Available records:
::::::

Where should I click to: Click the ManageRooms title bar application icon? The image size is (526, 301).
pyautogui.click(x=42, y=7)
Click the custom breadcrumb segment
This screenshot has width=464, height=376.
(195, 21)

::::::

Task directions:
Copy out the material in its entirety. Keep it exact.

Task result:
Where should I click to: Click the ManageRooms title bar application icon? The image size is (526, 301).
pyautogui.click(x=42, y=7)
Click the custom breadcrumb segment
This screenshot has width=464, height=376.
(195, 21)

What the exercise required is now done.